Best Messaging App for an AI Agent
Telegram is the best starting point for most people: a bot connects in minutes with no dedicated number or business approval. WhatsApp reaches more contacts but needs a dedicated number and is harder to set up. OpenClaw and Liv default to Telegram.
The agent loop is the same whichever app you use; the channel just decides how messages get in and out. So the real question is which app gives you the least friction to set up and the most useful reach for how you actually communicate.
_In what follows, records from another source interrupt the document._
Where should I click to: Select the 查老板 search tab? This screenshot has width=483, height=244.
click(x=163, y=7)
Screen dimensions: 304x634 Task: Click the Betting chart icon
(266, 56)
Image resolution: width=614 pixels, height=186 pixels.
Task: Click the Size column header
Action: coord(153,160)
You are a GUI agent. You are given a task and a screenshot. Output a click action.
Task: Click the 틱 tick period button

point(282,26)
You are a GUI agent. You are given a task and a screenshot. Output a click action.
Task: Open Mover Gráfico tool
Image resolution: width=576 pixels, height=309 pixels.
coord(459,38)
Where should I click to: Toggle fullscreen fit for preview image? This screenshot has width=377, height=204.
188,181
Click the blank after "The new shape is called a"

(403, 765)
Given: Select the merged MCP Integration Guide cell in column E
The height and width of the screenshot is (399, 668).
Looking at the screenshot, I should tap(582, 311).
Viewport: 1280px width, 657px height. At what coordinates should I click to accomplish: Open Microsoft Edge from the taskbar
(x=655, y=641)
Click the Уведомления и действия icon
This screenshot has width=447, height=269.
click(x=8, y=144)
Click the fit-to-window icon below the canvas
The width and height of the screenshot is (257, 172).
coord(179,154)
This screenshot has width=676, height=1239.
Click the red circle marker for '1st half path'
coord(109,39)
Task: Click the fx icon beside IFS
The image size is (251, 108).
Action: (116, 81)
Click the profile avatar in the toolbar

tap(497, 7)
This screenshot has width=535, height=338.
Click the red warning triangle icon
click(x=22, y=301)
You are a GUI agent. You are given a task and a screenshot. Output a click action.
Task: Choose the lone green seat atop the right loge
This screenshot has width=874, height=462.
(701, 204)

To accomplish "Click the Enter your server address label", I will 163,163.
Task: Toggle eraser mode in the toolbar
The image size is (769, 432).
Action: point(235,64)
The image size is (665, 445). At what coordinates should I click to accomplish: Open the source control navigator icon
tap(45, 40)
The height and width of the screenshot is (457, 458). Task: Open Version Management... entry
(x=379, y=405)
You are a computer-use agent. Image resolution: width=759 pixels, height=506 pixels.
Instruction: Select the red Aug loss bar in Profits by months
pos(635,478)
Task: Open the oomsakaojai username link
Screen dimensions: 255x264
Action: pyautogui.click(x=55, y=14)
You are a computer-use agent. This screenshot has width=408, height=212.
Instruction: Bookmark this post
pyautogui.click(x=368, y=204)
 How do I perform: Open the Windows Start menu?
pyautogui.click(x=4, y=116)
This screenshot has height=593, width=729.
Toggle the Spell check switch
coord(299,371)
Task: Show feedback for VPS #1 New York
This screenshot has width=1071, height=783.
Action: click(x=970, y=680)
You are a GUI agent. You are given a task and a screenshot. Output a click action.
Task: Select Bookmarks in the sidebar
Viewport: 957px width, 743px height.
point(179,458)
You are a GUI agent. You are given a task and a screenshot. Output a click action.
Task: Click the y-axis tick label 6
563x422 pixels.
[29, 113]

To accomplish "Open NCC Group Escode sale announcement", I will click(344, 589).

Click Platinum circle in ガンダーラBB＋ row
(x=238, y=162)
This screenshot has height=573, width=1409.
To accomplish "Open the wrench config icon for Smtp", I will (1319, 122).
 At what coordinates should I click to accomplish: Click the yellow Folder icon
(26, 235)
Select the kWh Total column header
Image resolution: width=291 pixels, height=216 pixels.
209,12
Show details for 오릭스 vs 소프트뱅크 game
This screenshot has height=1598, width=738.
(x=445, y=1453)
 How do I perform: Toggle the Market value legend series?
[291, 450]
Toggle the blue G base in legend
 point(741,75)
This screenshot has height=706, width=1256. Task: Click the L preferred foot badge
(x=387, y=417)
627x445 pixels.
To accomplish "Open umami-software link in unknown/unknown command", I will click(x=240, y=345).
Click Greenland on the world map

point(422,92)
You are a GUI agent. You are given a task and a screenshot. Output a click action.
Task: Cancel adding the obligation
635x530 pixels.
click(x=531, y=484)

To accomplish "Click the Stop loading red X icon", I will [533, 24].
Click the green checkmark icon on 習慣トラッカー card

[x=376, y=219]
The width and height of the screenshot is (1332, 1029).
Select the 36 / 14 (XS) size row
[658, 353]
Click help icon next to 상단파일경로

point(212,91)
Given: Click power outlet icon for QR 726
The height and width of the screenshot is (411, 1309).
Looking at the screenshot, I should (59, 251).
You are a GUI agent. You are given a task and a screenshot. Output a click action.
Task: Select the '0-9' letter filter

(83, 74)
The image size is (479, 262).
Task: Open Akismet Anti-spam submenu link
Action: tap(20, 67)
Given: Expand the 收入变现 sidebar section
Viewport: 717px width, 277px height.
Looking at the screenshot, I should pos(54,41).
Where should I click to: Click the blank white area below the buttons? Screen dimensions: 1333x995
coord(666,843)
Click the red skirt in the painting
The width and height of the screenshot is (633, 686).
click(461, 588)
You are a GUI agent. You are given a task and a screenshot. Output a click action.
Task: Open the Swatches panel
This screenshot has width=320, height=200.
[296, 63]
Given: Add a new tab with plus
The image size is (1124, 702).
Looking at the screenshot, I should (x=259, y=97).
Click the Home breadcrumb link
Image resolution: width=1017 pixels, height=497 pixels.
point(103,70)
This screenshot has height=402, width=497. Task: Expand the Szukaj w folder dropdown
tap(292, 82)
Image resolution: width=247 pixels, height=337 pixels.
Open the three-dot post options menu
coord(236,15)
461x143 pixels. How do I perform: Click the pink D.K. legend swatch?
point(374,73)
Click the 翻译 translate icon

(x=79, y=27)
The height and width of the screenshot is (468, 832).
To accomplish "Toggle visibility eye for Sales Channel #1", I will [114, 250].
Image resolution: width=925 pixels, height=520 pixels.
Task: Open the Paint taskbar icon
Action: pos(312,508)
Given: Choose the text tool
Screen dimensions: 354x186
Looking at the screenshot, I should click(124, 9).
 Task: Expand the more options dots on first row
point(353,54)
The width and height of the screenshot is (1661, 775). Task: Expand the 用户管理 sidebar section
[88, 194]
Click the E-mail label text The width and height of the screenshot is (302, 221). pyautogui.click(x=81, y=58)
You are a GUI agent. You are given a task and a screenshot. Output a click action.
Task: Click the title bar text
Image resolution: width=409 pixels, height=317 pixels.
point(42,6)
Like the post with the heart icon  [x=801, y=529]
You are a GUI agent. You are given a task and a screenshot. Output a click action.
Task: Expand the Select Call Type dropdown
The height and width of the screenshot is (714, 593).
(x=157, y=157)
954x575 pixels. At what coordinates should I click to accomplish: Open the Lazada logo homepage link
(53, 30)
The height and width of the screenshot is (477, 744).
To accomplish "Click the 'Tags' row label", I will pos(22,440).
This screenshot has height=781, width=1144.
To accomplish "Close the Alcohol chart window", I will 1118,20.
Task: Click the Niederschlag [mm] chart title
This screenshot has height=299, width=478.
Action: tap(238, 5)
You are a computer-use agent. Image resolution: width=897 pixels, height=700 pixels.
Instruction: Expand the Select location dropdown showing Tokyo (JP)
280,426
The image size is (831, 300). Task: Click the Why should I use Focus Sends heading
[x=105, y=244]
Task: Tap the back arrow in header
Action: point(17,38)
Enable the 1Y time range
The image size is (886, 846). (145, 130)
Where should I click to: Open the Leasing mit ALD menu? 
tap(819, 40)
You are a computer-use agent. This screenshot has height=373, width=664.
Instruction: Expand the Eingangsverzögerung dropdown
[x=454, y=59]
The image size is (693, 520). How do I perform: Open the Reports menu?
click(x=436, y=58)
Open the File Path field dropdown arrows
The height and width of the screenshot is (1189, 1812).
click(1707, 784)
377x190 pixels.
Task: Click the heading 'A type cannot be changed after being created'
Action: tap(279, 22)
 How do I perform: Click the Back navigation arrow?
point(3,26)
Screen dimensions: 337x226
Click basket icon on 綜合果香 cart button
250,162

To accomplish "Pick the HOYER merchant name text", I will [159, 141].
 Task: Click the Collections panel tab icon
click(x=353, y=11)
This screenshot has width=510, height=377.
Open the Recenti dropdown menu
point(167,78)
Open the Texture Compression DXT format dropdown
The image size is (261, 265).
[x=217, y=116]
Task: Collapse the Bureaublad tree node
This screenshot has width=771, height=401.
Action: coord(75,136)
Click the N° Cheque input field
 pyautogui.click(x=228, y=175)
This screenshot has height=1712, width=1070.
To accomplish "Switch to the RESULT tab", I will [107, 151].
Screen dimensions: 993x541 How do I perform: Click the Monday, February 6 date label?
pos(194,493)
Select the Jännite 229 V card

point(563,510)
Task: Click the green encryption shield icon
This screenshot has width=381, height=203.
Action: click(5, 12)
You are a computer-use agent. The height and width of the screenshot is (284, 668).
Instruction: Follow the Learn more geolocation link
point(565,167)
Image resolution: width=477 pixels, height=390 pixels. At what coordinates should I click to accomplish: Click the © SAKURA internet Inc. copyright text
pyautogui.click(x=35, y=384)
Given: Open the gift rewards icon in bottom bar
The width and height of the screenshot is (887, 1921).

For most people the answer is Telegram to start, with WhatsApp added later if you need to reach contacts who only live there. The rest of this page explains why.
How it works
Every channel connects the same way in principle: the agent authenticates to the app’s API, listens for incoming messages, and posts replies back. What differs is the authentication burden and the messaging rules.
OpenClaw supports Telegram, WhatsApp, Slack, Discord, Signal and iMessage, so you are not locked into one. The practical differences:
- Telegram: a bot token from BotFather, no phone number, no fees, minutes to set up. The default for good reason. See Telegram AI assistant.
- WhatsApp: broadest personal reach, but needs a dedicated number and, officially, a verified business. Heavier to stand up. See WhatsApp AI agent.
- Slack / Discord: excellent for team or community contexts, app-based auth, less suited to a private personal assistant.
- Signal / iMessage: privacy-focused and convenient if you live in them, but fiddlier to connect reliably.
Worked example
| Channel | Setup effort | Dedicated number? | Best for |
|---|---|---|---|
| Telegram | Minutes (bot token) | No | Personal agent, fast start |
| High (number + approval) | Yes | Reaching everyday contacts | |
| Slack | Low–medium | No | Work / team agents |
| Discord | Low–medium | No | Communities |
| Signal / iMessage | Medium | Varies | Privacy-conscious users |
For a private AI chief of staff, Telegram’s near-zero setup usually wins. Once it is working, WhatsApp is a sensible second channel if the people you coordinate with prefer it.
Try this in Liv
Liv is OpenClaw run as a managed service, and it follows the same logic: Telegram by default, WhatsApp by invite.
- Start a 14-day free trial at app.liv4all.com, no credit card needed.
- Message Liv on Telegram, the required and default channel.
- Connect Gmail and Calendar via Google OAuth, revocable any time.
- Add WhatsApp later if you have an invite: dedicated eSIM, Pro for direct messages, Max for group chats.
Onboarding is currently early access and batched, so you may join a queue.
Common questions
Why is Telegram the default?
Lowest setup friction: a bot token, no number, no business approval, no per-message cost. See how to connect an AI agent to Telegram.
When is WhatsApp worth the extra work?
When the people you coordinate with live on WhatsApp and would not switch. See how to connect an AI agent to WhatsApp.
Can one agent use several channels?
Yes. OpenClaw supports multiple channels at once, so the same agent can be reachable on Telegram and WhatsApp.
Does the channel affect what the agent can do?
No. Email triage, calendar, bookings and briefings work regardless of channel; the app is just the doorway.
Does Liv support every channel OpenClaw does?
Liv focuses on Telegram (default) and WhatsApp (invite-only). The underlying OpenClaw project supports more.
Is Liv affiliated with these apps or OpenClaw?
No. Liv is an independent managed service built on OpenClaw, not affiliated with or endorsed by any messaging app or the OpenClaw project.